(dernière mise à jour : 25 juin 2005)

Des cœlacanthes africains ?

    Entre-temps, plusieurs rapports sur des cœlacanthes en vadrouille avaient été recueillis par J. L. B. Smith lui-même sur les côtes de l'Afrique du Sud, après la découverte du premier spécimen. Dans son article initial pour Nature en 1939, qu'il introduisait par la célèbre phrase de Pline ex Africa semper aliquid novi (de l'Afrique vient toujours quelque chose de neuf), Smith écrivait :

"Un pêcheur à la ligne digne de foi d'East London affirma qu'environ cinq ans auparavant [donc en 1934] il était tombé précisément sur un tel poisson, mais considérablement plus grand (sic), partiellement décomposé, jeté par les vagues sur un endroit désolé de la côte d'East London. Quand il revint avec de l'aide, le monstre avait disparu, emporté par la marée."

    Dans un autre article publié dans les Transactions of the Royal Society of South Africa en 1940, Smith reprit l'information précédente, avec la remarque que le témoin "décrivait le spécimen en des termes tels qu'ils rendaient très vraisemblable qu'il ne faisait pas erreur", et il ajouta un nouveau témoignage :

"Il y a également l'affirmation, bien qu'elle soit probablement moins digne de foi que la précédente, émanant d'un membre de l'équipage d'un bateau de pêche, que l'un d'eux avait vu pas moins de six poissons de ce type pris dans un filet près de Durban. On s'en était débarrassé comme d'une vermine inconnue."

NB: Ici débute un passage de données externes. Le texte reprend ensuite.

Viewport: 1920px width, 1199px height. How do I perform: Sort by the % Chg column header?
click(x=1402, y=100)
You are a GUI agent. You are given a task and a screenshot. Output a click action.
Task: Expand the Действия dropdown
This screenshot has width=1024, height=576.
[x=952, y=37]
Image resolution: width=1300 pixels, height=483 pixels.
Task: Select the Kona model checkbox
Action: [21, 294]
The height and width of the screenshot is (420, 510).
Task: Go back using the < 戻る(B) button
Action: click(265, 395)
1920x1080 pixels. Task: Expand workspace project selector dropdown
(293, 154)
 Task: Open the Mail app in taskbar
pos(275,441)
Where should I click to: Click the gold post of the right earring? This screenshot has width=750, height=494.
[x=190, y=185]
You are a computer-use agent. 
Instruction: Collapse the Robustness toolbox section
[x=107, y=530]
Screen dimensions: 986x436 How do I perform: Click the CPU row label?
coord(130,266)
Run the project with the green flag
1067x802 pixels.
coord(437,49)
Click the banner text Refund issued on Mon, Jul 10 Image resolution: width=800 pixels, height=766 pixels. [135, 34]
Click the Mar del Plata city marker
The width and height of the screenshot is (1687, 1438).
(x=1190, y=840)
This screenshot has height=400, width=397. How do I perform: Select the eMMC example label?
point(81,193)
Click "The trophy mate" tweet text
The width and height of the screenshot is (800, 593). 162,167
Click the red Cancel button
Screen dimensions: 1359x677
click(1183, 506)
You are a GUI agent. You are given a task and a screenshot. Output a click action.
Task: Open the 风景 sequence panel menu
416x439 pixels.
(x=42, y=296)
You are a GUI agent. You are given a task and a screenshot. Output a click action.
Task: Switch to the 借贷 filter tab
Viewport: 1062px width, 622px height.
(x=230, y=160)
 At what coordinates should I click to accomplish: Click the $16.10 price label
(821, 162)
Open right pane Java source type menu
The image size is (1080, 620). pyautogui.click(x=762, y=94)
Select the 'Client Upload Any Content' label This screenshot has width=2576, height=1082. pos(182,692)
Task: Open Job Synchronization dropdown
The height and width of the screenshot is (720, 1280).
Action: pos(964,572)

    S'il s'agissait réellement de cœlacanthes, la présence simultanée de 6 individus au même endroit rendait invraisemblable l'hypothèse du spécimen égaré, avancée pour expliquer le premier cœlacanthe d'East London, et éventuellement les observations non confirmées sur les côtes sud-africaines ; elle ne pouvait s'expliquer que par l'existence de populations inconnues, distinctes de celles des Comores. Pourtant, même la plus timide des deux hypothèses semblait déranger certains scientifiques. Dans un article écrit pour le Naturaliste Malgache en 1954, le professeur Millot, un des spécialistes français du cœlacanthe, rejeta en effet les deux témoignages précédents :

"De tels dires, non contrôlables, sont sans valeur scientifique et l'on n'en peut tenir aucun compte. Il est bien connu que toute découverte d'un animal exceptionnel, faisant quelque bruit, excite les imaginations, oriente et déforme les souvenirs et conduit nombre de personnes à croire de la meilleure foi du monde avoir déjà vu l'animal en cause."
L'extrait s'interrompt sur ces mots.